[Saved data entries]
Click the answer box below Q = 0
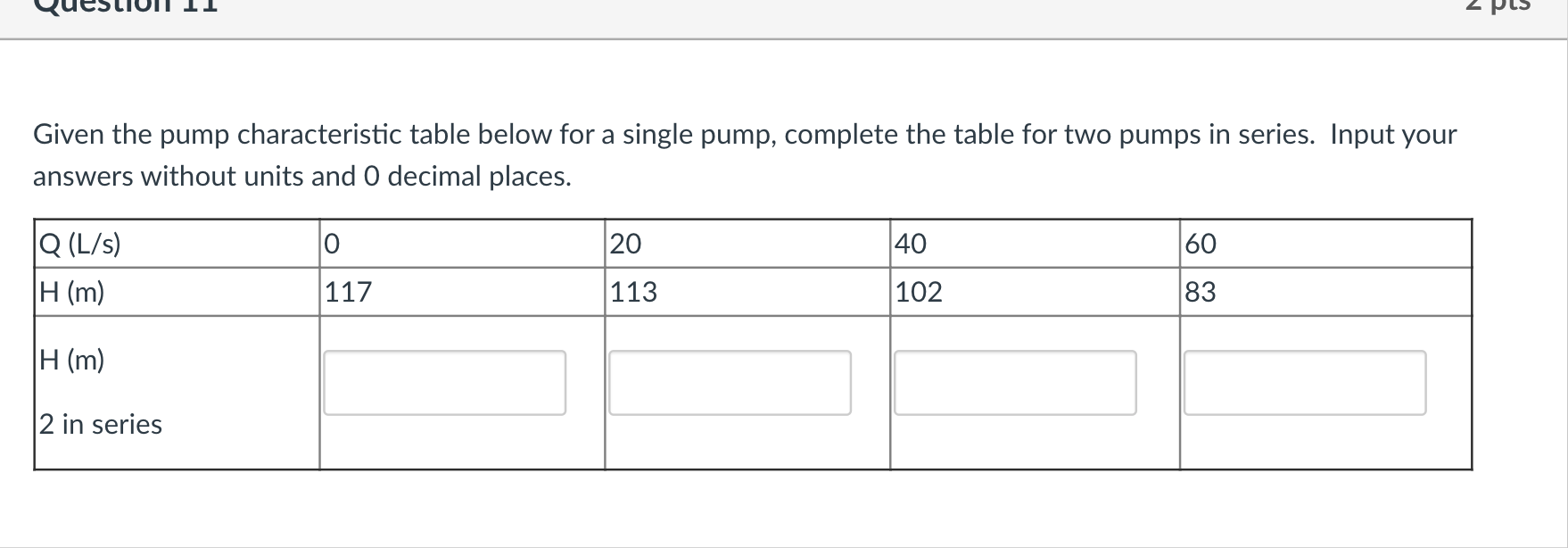Screen dimensions: 1568x548 coord(445,382)
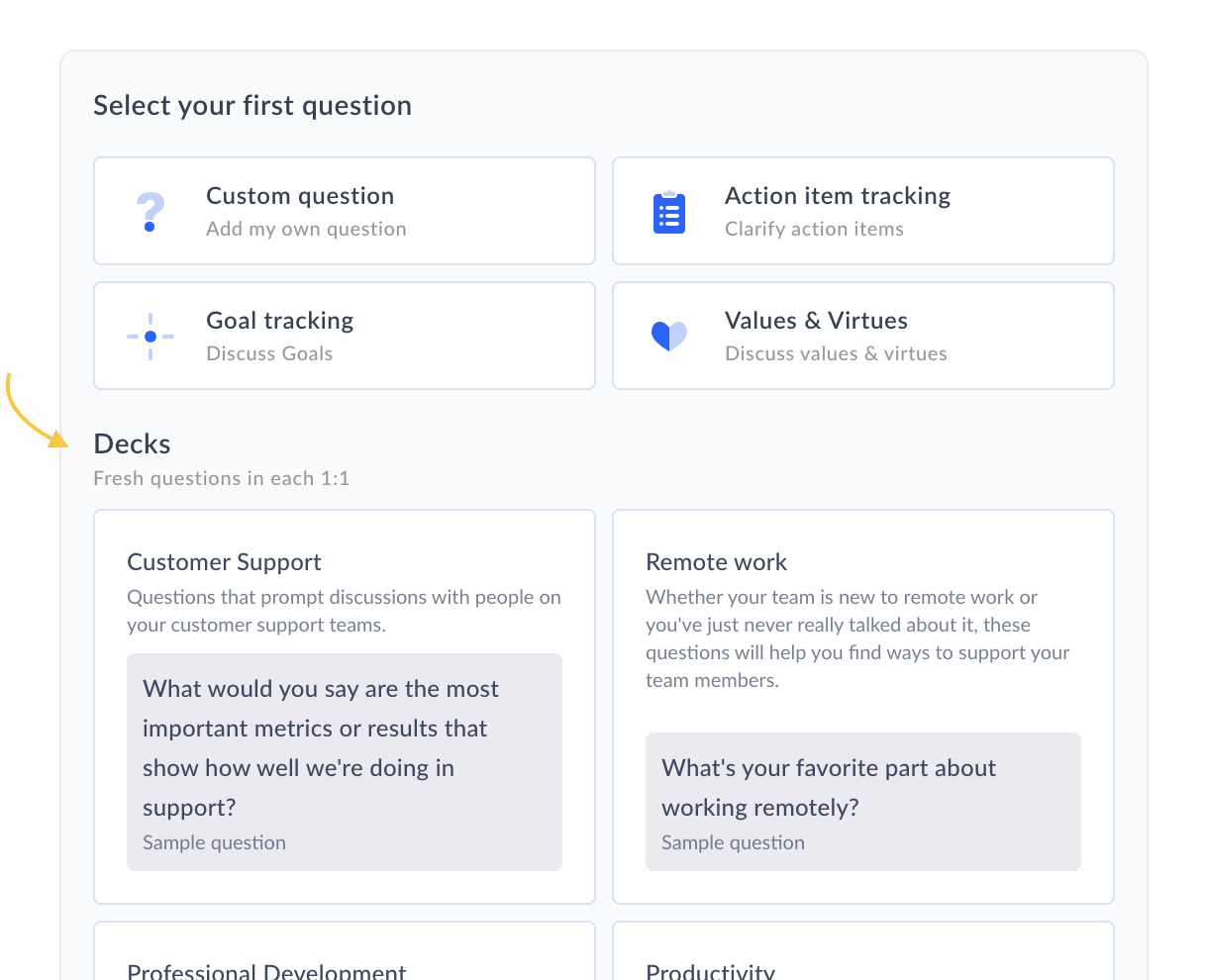Open the Remote work deck
The image size is (1205, 980).
(x=716, y=562)
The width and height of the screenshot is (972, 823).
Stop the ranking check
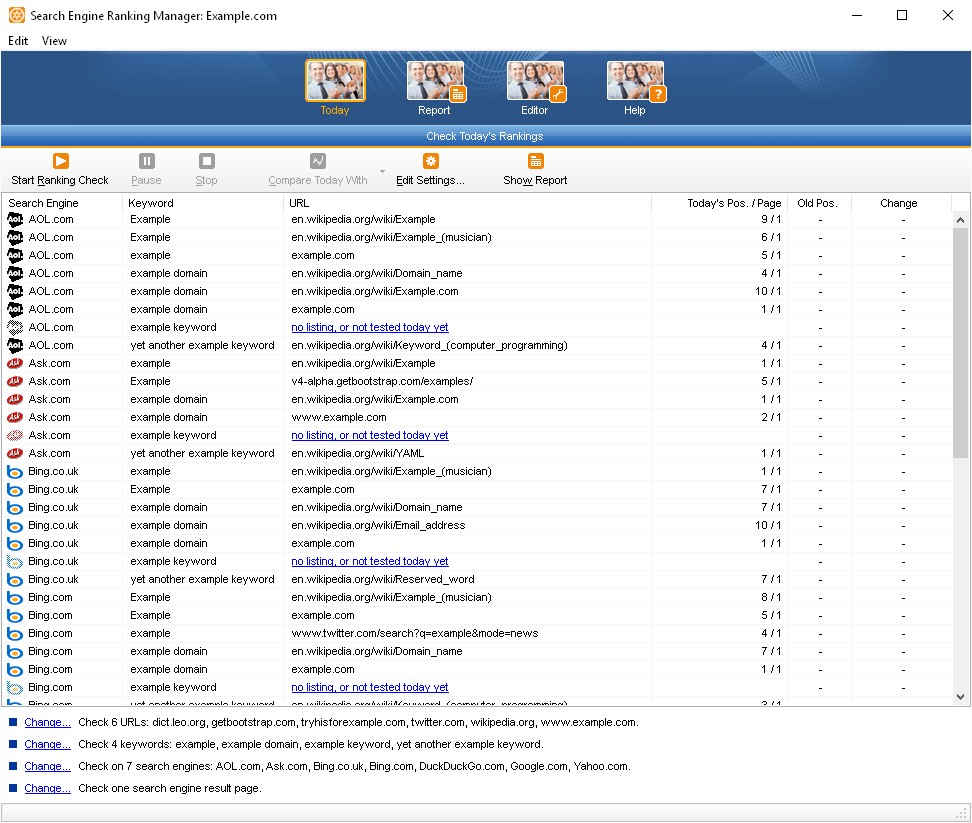206,161
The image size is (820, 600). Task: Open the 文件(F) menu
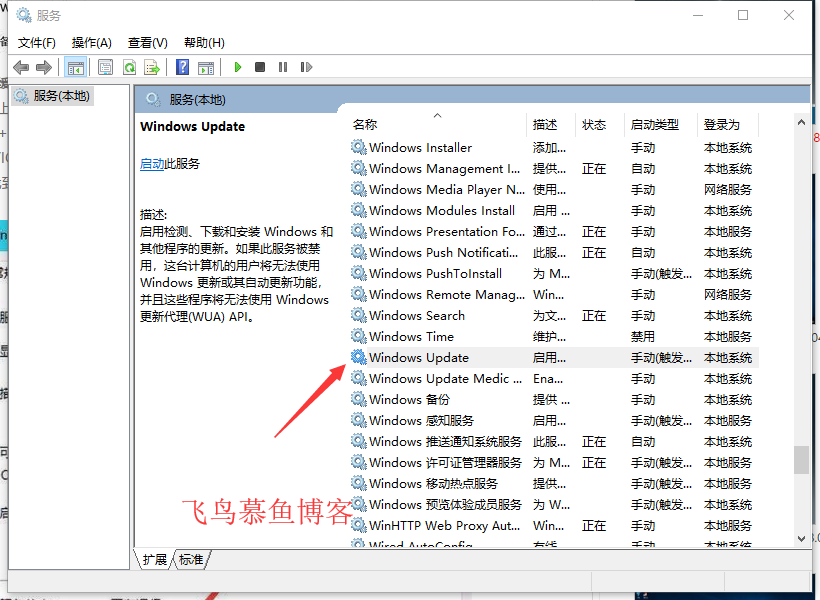(37, 42)
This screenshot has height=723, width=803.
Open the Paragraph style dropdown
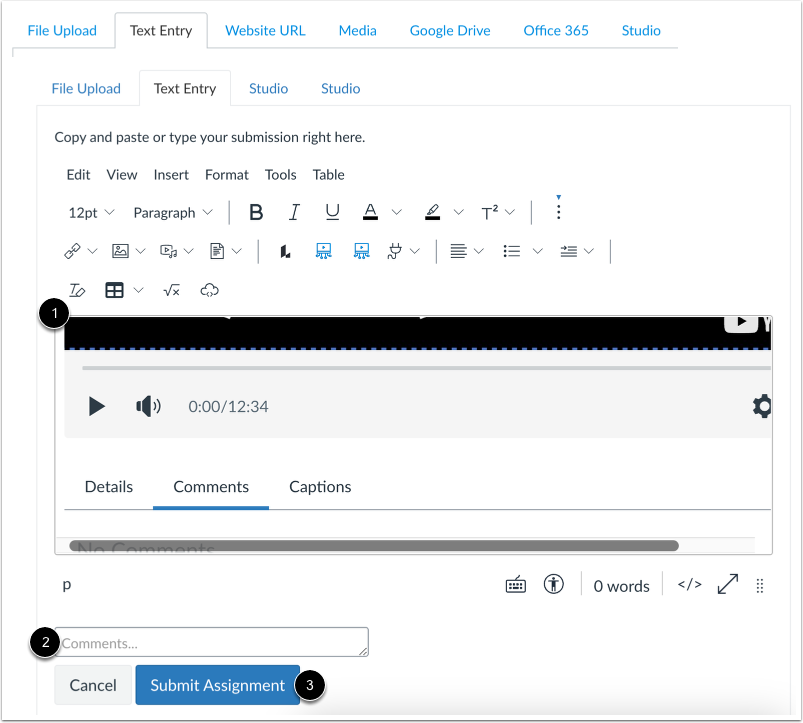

Work to complete:
With the images excluded, reproduce the data above precisely as written.

Solved exercise:
Click the answer box below Q = 0
Screen dimensions: 1568x548 coord(445,382)
Open the Remote work deck
The image size is (1205, 980).
(x=716, y=562)
The width and height of the screenshot is (972, 823).
Stop the ranking check
206,161
The image size is (820, 600). Task: Open the 文件(F) menu
(37, 42)
This screenshot has height=723, width=803.
Open the Paragraph style dropdown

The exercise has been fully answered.